Frequently asked questions

  • What is Radical Remission about?

    Turner studied cancer patients who recovered unexpectedly — without conventional treatment or after it failed — and identified nine factors common to those cases. The book presents each factor through survivor stories and, where available, biological research, as a framework for thinking about health agency in the face of serious illness.

  • Is Radical Remission scientifically rigorous?

    Turner's methodology has real limitations: she studied unusual cases without comparison groups, so the nine factors may be common to survivors without being the cause of survival. She acknowledges this honestly. The biological reasoning for some factors is more solid than for others. The book is best read as a systematic case study collection, not as clinical evidence.

  • Who should read Radical Remission?

    Anyone facing cancer — personally or as a caregiver — who wants to think about what agency they can exercise alongside conventional treatment. It is also valuable for people interested in integrative medicine or in the psychological and spiritual dimensions of serious illness. It is not a substitute for oncological care.

  • Does Radical Remission suggest stopping conventional cancer treatment?

    No. Turner does not recommend abandoning conventional treatment. Many of the radical remission cases she studied used conventional treatment alongside the nine factors, and those that did not were typically cases where conventional treatment was unavailable or had already been exhausted.

  • What is the most surprising finding in Radical Remission?
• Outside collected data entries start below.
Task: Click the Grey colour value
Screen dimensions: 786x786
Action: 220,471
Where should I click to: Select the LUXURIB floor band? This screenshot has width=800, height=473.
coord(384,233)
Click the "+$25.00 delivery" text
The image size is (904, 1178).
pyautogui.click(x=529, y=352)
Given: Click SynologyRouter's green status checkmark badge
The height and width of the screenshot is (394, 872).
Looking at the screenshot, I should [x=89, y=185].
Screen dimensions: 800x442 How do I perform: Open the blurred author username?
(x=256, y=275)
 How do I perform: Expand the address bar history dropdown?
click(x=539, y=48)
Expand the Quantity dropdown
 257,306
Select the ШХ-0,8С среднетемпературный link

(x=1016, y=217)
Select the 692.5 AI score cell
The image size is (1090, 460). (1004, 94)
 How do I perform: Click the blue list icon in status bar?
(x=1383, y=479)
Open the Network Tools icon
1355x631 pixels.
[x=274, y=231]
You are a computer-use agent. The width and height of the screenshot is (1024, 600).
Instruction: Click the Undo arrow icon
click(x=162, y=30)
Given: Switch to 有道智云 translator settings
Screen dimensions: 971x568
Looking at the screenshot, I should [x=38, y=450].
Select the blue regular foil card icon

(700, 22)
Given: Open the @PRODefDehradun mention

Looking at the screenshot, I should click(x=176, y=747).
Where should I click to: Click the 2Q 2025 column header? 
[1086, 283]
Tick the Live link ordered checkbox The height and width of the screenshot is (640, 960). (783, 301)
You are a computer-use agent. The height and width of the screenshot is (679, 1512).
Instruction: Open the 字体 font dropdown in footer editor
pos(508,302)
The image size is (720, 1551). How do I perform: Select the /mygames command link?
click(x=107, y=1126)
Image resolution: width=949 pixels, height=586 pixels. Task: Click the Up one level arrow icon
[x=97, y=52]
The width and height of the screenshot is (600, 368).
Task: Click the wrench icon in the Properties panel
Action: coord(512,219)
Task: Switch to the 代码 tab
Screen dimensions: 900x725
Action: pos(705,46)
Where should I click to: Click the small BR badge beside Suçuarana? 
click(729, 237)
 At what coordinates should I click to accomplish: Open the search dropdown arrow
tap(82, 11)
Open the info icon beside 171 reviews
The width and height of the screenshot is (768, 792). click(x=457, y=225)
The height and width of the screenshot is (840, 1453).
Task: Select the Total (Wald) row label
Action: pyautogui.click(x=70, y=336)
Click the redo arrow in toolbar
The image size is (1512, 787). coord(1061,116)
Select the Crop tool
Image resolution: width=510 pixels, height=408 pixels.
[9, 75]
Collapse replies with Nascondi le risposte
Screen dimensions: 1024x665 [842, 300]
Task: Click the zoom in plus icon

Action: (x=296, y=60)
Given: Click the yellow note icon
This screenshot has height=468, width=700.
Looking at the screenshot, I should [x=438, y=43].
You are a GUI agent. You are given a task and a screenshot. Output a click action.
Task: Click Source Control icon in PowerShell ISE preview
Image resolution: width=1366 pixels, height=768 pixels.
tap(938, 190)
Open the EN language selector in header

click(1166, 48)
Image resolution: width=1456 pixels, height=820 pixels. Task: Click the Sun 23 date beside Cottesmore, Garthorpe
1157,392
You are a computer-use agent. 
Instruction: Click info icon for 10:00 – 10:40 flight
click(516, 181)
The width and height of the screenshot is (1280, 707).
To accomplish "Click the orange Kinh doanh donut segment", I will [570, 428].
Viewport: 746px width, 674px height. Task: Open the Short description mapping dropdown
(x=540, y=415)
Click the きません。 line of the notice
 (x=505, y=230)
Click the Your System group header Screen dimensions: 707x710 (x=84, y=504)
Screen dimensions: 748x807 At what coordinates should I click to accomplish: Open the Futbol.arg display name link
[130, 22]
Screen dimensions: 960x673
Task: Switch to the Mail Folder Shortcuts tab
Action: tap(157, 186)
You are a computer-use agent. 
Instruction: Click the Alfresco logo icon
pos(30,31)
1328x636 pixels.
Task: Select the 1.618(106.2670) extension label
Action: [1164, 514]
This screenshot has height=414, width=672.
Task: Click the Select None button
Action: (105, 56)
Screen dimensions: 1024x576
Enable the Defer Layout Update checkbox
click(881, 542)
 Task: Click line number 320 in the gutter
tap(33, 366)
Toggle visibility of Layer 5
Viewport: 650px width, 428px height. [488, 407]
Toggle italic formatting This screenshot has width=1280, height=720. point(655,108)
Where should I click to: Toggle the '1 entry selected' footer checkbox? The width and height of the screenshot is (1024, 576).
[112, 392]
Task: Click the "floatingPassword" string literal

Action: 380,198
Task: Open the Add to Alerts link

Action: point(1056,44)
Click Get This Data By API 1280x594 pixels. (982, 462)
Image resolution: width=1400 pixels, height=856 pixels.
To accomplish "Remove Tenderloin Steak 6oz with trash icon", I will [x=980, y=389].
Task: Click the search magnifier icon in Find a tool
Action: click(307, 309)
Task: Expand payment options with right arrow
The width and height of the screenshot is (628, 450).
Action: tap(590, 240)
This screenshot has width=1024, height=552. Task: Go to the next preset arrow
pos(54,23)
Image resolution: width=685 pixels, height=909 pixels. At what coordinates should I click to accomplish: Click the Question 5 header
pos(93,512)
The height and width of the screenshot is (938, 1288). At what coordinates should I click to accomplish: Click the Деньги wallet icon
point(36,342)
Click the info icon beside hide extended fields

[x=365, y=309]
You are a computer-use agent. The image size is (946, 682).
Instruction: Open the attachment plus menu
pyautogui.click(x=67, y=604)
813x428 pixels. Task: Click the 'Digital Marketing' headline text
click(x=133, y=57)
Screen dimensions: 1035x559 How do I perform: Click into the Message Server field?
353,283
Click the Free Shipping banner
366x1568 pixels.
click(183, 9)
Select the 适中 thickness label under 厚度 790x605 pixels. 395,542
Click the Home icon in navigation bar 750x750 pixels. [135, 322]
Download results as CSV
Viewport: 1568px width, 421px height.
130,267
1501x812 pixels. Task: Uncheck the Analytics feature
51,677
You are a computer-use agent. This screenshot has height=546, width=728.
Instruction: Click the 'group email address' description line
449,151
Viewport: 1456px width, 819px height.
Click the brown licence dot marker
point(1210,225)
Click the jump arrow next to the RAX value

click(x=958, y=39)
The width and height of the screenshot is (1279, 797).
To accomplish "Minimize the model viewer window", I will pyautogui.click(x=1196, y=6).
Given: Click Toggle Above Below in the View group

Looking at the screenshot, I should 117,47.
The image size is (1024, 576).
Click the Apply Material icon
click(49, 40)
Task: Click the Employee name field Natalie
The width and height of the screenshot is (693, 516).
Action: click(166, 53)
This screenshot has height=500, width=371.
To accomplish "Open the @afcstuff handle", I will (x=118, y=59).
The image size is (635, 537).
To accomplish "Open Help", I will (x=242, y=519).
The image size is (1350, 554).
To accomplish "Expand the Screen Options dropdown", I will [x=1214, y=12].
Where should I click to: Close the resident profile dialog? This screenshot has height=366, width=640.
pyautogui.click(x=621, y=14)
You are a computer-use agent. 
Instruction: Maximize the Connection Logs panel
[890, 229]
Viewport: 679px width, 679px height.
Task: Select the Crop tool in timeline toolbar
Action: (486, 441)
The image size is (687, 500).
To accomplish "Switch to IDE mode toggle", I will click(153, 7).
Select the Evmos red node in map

    Possibly how consistent the emotional and spiritual factors — releasing suppressed emotions, finding a reason for living, deepening spiritual connection — were across cases that otherwise had very little in common. Turner found them as frequently as the dietary and supplement factors, which many readers expect to be primary.

About Kelly A. Turner

Kelly A. Turner is an American researcher and psychotherapist who completed her PhD at the University of California Berkeley, where she studied radical remission in cancer patients. She spent a year traveling to ten countries interviewing cancer survivors and alternative healers as part of her doctoral research, then spent several years analyzing over a thousand cases of radical remission from the medical literature. She founded the Radical Remission Project, which maintains a database of cases and survivor stories. Radical Remission, her first book, became a New York Times bestseller. She later published Radical Hope, a follow-up volume of additional survivor stories.